Public understanding and discourse
A recent study of perceptions of the urban disturbances in England in August 2011 has demonstrated that discredited theories of crowd behaviour retain considerable traction amongst the general public. Concepts such as deindividuation, ‘mob mentality’ and irrational, epidemic-like ‘contagion’ were found to be common in the public understanding of ‘riots’ (Goodman, Price and Venables, 2014). Outmoded views of contemporary collective protest and violence also dictate how members of the public understand disturbances and their spread in an historic context. This project will challenge these commonly-held assumptions by explicating the processes by which protest events in October 1831 developed into collective violence, understanding the meaning of crowd behaviour through examining targeting and self-imposed limits to actions, and by understanding the spread of disturbances through the use of social identity models. In so doing we will provide a space for less pathologizing, alternative discourses concerning historical incidents of ‘riot’ to emerge and develop in the public domain. Our work will therefore contribute towards a more informed public discussion of the roots and patterns of collective disorder in October 1831, in the late-modern period as a whole, and in general.
Institutions and groups
The project partner Bristol City Council manages one of the most popular institutions in the city, the social history museum M Shed, with over 500,000 visits per year. M Shed will benefit directly as the project will deliver a major part of the funding for significantly expanding and enhancing their current exhibition covering the 1831 reform riot. The new exhibition will be based on the project outputs and will thus provide a significant legacy for the research in the public domain. M Shed will also be the venue for a public conference and other engagement events. Other collaborators with the project in the West and Southwest include local history groups, museums, heritage centres and archives. A series of five ‘county-hub’ locations have been designated which will act as focal points for research into the reform disturbances in that particular county. The following institutions have formally agreed to participate in the project: Shire Hall Historic Courthouse Museum (Dorchester, Dorset), Somerset Heritage Centre (Taunton), Newport Museum and Art Gallery (Gwent), Bath Record Office (North Somerset) and the Worcestershire Archive (Worcester). These institutions will host research workshops to which local historians and history groups will be invited to disseminate their local knowledge of archival sources, urban geography and family history during the research phase. The county-hubs will also provide venues for a travelling display and history talks and walks. The various exhibitions and public events will be complemented by four located audio mobile phone applications, aimed at explicating disturbances in locations not otherwise served by public events or exhibitions, or in which disturbances have previously received little public attention: Blandford and Sherborne (Dorset), Yeovil (Somerset) and Worcester. Along with the web-based resources, they will allow the wider public to engage with the findings of the project, extending its impact long after its formal closure.
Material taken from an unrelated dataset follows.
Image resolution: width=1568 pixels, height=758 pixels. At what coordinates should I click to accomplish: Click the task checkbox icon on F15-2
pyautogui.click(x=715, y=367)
The public engagement events, travelling display and phone apps will provide incentives for local residents, school age students and tourists to visit the county-hub institutions and the four disturbance locations. The heritage industry in these institutions and locales will benefit from greater footfall and the local communities from secondary economic effects as a result of these interventions. Public engagement through these means will aid in the propagation of new understandings of how waves of protest escalate and spread whilst locating them within the historical context of the widening of the democratic franchise.